Canadian Mining Journal Staff | April 1, 2005 | 12:00 am

The former mayor of the City of Metropolitan Toronto, Mel Lastman, was known for running on at the mouth. He once jokingly told a reporter that he was worried about being boiled in a pot by cannibals while he visited Mombasa. (Lastman was in Africa to push Toronto’s 2008 Olympic bid shortly before the vote on where the Games would be held. Alas Toronto lost, and Mel soon retired from office.)

What lesson do we learn from this? Perhaps Kenyans considered His Worship too wiry to be worth eating. Possibly the habit of cooking foreign dignitaries has fallen by the wayside in East Africa. Maybe when the “developed” world visits emerging nations offering nothing but their own wish list, they are not well received.

Africa came to Toronto for the Investing in African Mining conference on March 7, hosted by the Canada-South Africa Chamber of Business. Representatives from the Limpopo and North West provinces of South Africa and from the neighbouring countries of Mozambique and Malawi were trying hard to promote their advantages to investors.

There was a softer but compelling message from mining companies already entrenched in Africa. The keynote speaker was Richard Duffy, executive officer of New Business Development for the largest gold company in the world, AngloGold Ashanti. Said Duffy: “We believe that risk should be embraced and managed, not avoided… Africa is perceived as being a risky place to do business, with poor infrastructure, lack of appropriate skills, corruption, security risks and of course HIV/Aids.” He didn’t mention cannibalism.

“The relative weight of such indicators differs enormously between various regions of this large continent,” he continued. “Africa is not homogenous; the linguistic and cultural diversity of Africa is frequently underestimated… Assessing potential risks requires a thorough understanding of the local conditions … you need to immerse yourself in the country, region and communities you are operating in if you are to be successful.”

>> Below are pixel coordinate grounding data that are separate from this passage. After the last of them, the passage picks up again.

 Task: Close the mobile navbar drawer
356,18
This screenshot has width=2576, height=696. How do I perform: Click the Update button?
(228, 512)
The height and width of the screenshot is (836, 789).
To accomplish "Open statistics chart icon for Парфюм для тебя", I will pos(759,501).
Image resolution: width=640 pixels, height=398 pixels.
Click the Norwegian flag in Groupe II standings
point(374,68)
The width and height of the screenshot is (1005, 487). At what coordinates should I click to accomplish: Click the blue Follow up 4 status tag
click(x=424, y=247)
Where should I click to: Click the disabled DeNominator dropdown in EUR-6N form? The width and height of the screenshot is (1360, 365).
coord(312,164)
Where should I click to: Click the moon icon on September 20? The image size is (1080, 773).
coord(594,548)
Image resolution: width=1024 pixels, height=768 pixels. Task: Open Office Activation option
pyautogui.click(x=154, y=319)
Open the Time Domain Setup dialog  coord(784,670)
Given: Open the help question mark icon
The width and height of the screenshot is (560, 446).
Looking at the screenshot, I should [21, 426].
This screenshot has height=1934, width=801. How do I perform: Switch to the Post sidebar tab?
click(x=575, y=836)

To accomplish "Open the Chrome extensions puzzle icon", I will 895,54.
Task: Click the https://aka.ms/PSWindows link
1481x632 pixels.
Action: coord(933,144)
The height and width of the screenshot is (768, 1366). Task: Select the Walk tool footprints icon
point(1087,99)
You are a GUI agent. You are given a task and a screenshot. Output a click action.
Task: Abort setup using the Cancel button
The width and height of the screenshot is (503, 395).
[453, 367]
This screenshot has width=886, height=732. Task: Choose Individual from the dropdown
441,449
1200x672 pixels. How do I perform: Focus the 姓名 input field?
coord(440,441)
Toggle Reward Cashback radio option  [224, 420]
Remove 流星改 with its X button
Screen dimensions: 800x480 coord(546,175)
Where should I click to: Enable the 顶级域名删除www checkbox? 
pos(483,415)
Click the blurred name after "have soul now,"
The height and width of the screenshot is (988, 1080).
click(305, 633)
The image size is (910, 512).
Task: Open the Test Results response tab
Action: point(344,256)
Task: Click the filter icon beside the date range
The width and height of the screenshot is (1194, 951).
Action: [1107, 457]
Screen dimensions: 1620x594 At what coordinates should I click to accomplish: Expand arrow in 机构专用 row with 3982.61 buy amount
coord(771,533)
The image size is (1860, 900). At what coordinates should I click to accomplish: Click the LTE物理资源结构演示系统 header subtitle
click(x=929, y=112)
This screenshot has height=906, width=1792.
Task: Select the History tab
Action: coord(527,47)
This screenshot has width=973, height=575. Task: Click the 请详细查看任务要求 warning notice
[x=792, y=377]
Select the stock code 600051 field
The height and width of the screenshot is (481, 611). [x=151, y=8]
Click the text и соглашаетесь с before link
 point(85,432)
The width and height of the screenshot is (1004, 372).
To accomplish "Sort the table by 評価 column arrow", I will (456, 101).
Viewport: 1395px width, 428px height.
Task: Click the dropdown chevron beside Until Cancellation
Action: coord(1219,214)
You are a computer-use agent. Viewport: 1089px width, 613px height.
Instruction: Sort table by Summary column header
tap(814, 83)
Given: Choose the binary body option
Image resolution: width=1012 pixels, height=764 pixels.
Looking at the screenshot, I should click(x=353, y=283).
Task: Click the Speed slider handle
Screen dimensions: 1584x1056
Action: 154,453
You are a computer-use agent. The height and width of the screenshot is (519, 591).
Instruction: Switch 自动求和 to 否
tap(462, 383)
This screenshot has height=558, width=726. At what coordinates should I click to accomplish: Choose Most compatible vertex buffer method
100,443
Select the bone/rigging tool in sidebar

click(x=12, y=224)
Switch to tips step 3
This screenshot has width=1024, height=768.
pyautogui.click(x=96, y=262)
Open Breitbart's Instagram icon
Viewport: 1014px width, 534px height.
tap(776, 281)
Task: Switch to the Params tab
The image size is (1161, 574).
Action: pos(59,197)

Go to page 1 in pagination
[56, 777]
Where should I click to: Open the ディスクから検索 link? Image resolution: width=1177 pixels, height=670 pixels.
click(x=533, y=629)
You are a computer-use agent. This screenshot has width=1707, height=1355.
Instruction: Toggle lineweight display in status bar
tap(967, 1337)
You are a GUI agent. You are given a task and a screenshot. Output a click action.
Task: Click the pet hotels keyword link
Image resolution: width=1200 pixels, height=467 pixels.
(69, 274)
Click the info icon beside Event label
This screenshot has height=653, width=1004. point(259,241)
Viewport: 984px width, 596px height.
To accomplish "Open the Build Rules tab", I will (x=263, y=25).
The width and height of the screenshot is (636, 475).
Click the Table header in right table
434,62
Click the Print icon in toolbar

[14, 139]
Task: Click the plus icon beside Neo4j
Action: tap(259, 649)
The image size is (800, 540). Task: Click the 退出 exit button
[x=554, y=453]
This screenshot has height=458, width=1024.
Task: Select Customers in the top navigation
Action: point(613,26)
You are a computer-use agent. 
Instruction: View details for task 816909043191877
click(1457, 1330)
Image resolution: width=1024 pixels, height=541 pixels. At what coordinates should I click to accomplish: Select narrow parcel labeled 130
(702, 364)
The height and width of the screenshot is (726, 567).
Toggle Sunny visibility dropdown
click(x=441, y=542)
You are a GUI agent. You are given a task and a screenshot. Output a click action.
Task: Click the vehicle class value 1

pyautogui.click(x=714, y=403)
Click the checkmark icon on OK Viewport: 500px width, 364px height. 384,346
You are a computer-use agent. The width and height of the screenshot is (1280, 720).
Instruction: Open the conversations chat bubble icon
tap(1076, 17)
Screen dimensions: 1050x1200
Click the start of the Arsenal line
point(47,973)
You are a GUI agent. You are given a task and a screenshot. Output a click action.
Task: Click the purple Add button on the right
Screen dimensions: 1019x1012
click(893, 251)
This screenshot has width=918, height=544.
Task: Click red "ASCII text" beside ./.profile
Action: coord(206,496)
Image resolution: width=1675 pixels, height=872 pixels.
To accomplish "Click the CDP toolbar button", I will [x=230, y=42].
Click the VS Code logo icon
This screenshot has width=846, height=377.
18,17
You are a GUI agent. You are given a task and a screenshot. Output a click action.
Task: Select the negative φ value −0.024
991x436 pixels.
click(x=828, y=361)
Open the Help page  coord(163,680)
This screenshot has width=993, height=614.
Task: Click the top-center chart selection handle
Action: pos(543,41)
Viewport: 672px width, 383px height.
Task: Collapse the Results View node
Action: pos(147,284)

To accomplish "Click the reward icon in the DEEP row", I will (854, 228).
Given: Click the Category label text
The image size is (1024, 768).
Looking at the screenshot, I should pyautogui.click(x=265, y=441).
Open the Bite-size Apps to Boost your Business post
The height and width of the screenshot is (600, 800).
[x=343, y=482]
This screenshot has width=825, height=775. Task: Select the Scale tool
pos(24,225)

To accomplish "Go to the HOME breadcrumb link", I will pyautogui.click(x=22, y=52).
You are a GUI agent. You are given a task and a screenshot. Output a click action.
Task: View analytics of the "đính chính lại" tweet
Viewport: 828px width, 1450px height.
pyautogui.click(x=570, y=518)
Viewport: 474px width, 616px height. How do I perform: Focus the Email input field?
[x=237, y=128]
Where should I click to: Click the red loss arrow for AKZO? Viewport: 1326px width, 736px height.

Regarding South Africa’s new Minerals Act and the related Mining Charter, Duffy said the AngloGold Ashanti management “was in the forefront of the industry’s engagement with government in the development of these policy instruments, and we embrace them wholeheartedly. South Africa’s historical legacy of racially-based inequality … has made black economic empowerment an essential feature of building a post-apartheid South Africa.”

South Africa’s new politics is a fascinating real-life experiment, with the mining industry at its core. The majority owner of Duffy’s company, Anglo American plc, was one of several South African mining companies that grew and flourished during the apartheid era, and no doubt benefited from the unequal treatment of the races. Today’s enlightened corporate and government leaders are trying to redress those wrongs, without destroying the very companies that have the best chance of bringing prosperity to many parts of Africa.

Forcing traditional companies to take onboard newly-hatched BEE (black economic empowerment) companies as substantial partners is bringing definite prosperity to some formerly-disadvantaged people, but their number may be very tiny. The economic benefits of mining have to turn into food, education, healthcare and responsible jobs for millions of people in a short time, for this experiment to succeed. That would be a reward worthy of substantial risk.